You can also create documents from files in a compressed file and from other types of input archives. For details, see Importing Content Into MarkLogic Server.

Export Documents

Use the mlcp export command to export documents from a MarkLogic Server database into files on your filesystem. You can export documents to several formats, including files, compressed files, and database archives. For details, see Exporting Content from MarkLogic Server.

You can identify the documents to export in several ways, including by URI, by directory, by collection, and by XPath expression. This example uses a directory filter. Recall that the input documents were loaded with URIs of the form /gs/import/filename. Therefore we can easily extract the files by database directory using -directory_filter /gs/import/.

This example exports documents from the default database associated with the App Server on port 8000. Use the -database option to export documents from a different database.

Use the following procedure to export the documents inserted in Load Documents.

  1. If you are not already at the top level of your work area, change directory to this location. That is, the gs folder created in Prepare to Run the Examples. For example:
    cd gs
  2. Extract the previously inserted documents into a directory named export. The export directory must not already exist.
    Linux:
      mlcp.sh export -options_file conn.txt -output_file_path export \
        -directory_filter /gs/import/
    
    Windows:
      mlcp.bat export -options_file conn.txt -output_file_path export ^
        -directory_filter /gs/import/

You should see output similar to the following, but with a timestamp prefix on each line. The OUTPUT_RECORDS: 2 line indicates mlcp exported 2 files.

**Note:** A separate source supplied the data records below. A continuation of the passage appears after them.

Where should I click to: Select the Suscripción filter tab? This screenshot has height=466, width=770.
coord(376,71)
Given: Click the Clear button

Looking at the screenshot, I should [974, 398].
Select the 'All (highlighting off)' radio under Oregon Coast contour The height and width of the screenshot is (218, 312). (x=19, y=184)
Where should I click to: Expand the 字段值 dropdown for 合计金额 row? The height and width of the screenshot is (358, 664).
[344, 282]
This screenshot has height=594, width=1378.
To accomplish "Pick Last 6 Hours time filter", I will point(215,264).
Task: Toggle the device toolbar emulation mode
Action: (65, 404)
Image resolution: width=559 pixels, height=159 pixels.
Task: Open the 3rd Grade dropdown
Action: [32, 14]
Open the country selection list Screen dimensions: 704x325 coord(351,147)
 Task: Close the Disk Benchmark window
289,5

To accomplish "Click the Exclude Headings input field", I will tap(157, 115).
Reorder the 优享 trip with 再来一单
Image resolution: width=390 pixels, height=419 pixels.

INFO mapreduce.MarkLogicInputFormat: Fetched 1 forest splits.
INFO mapreduce.MarkLogicInputFormat: Made 1 splits.
INFO contentpump.LocalJobRunner:  completed 100%
INFO contentpump.LocalJobRunner: com.marklogic.mapreduce.MarkLogicCounter:
INFO contentpump.LocalJobRunner: INPUT_RECORDS: 2
INFO contentpump.LocalJobRunner: OUTPUT_RECORDS: 2
INFO contentpump.LocalJobRunner: Total execution time: 0 sec

The exported documents are in gs/export. A filesystem directory is created for each directory step in the original document URI. Therefore, you should now have the following directory structure:

gs/
  export/
    gs/
      import/
        one.xml
        two.json

Understanding mlcp Output

The output from mlcp varies depending on the operation (import, export, copy, extract), but usually looks similar to the following (with a timestamp prefix on each line). The following example is output from an import job.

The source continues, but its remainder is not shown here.